## The input
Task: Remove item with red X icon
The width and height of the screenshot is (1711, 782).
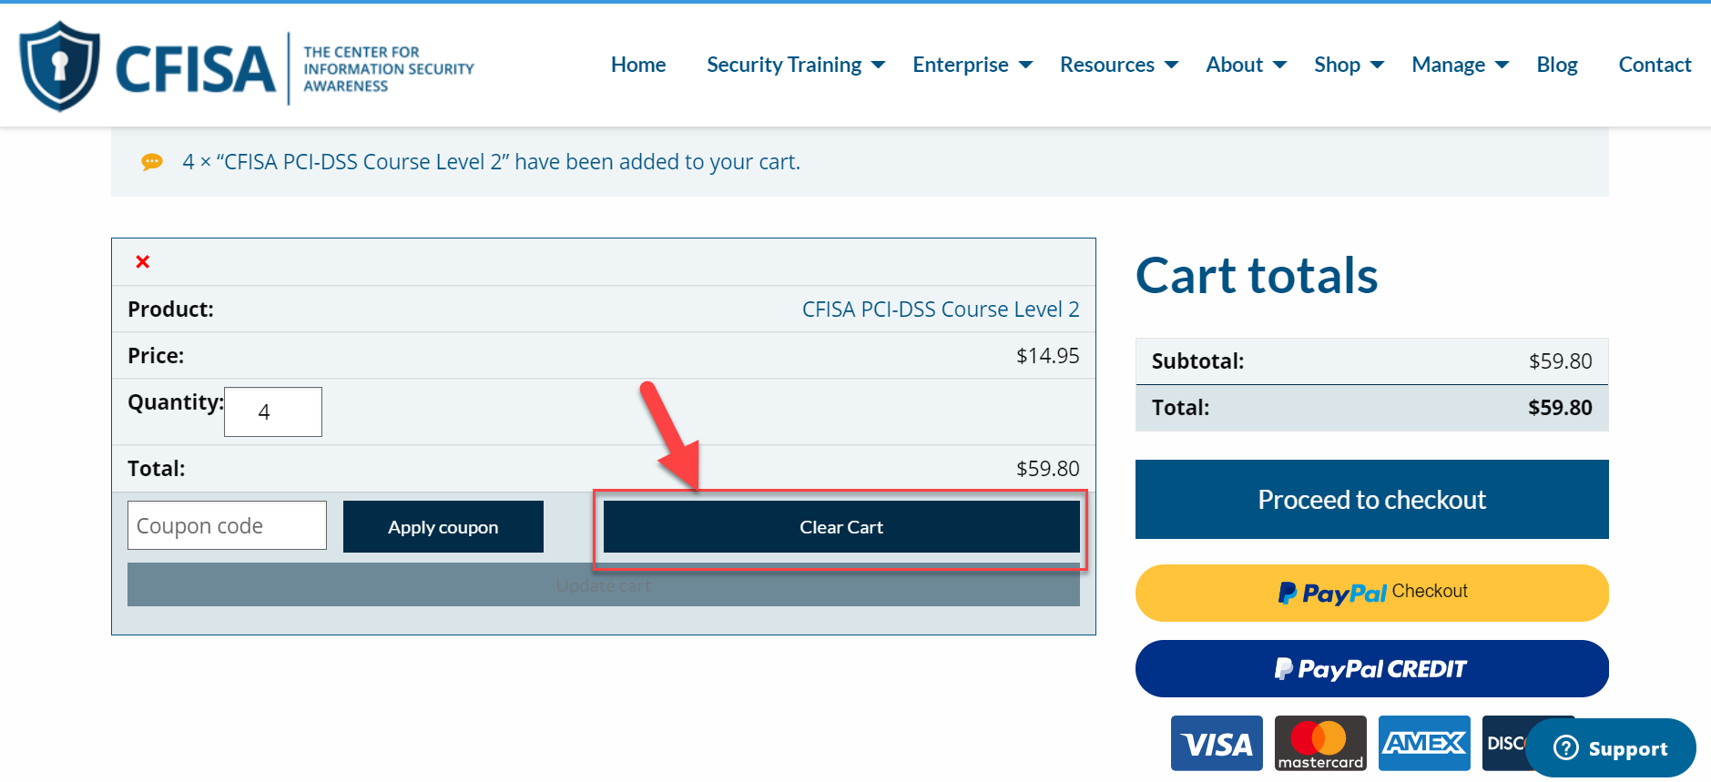Action: (143, 262)
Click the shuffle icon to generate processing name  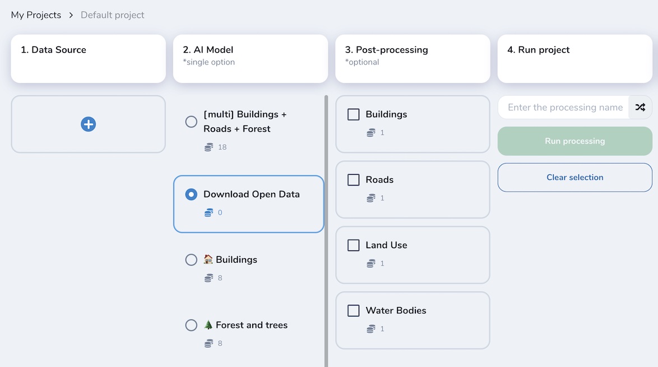[x=640, y=107]
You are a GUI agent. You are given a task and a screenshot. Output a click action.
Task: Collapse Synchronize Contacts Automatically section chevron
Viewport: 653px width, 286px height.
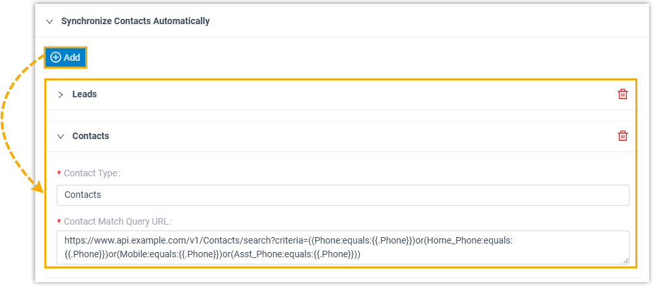[49, 21]
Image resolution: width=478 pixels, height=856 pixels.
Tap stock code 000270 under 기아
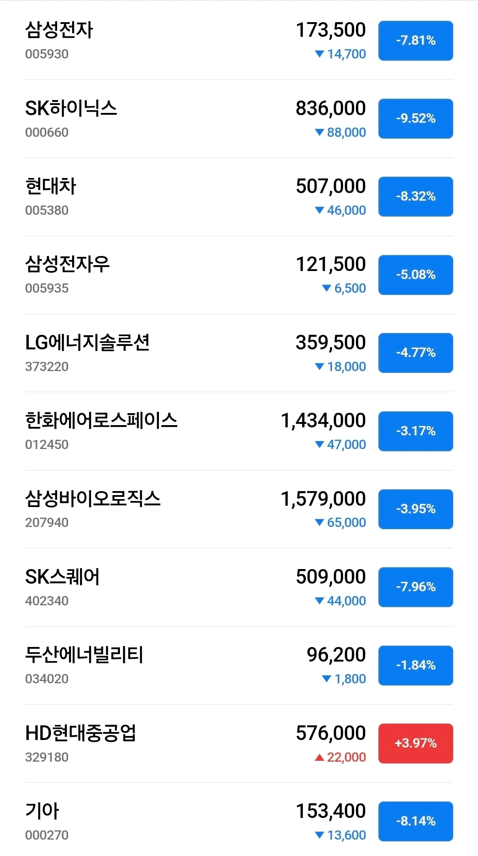point(46,835)
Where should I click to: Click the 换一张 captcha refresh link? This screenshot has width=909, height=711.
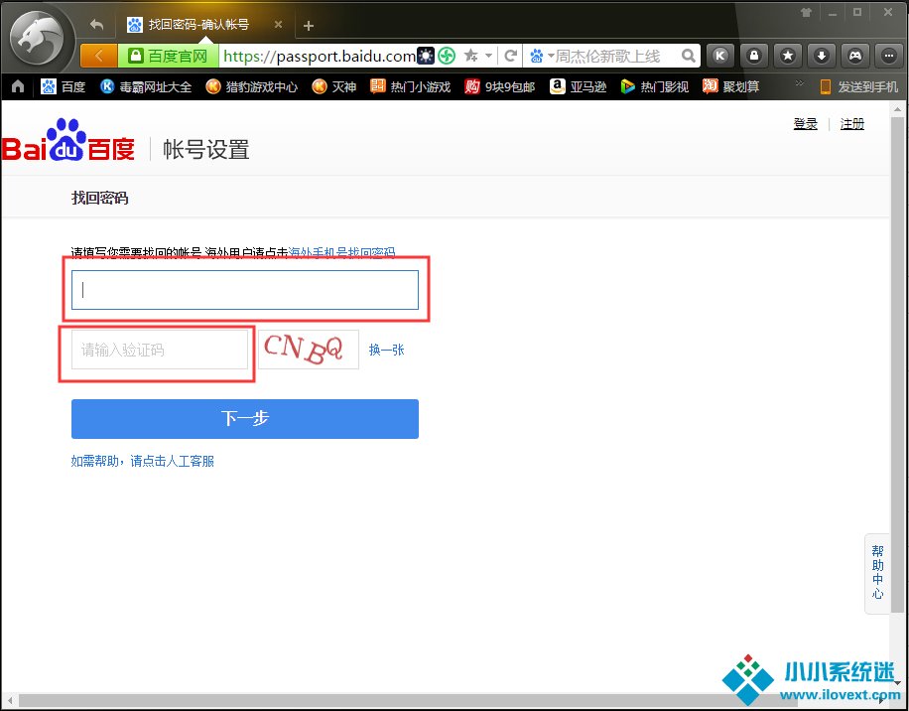(x=386, y=350)
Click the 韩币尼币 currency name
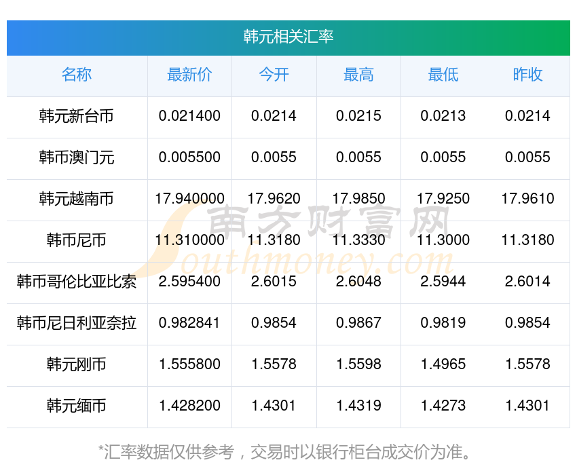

## Task details
Your task is to set down exactly the lines that run from the line holding "Viewport: 653px width, 286px height." through the close of the entries, including both ends. Pictures stay out.

## Answer to the problem
Viewport: 653px width, 286px height.
[49, 21]
Image resolution: width=478 pixels, height=856 pixels.
Tap stock code 000270 under 기아
point(46,835)
Where should I click to: Click the 换一张 captcha refresh link? This screenshot has width=909, height=711.
(x=386, y=350)
Click the 韩币尼币 currency name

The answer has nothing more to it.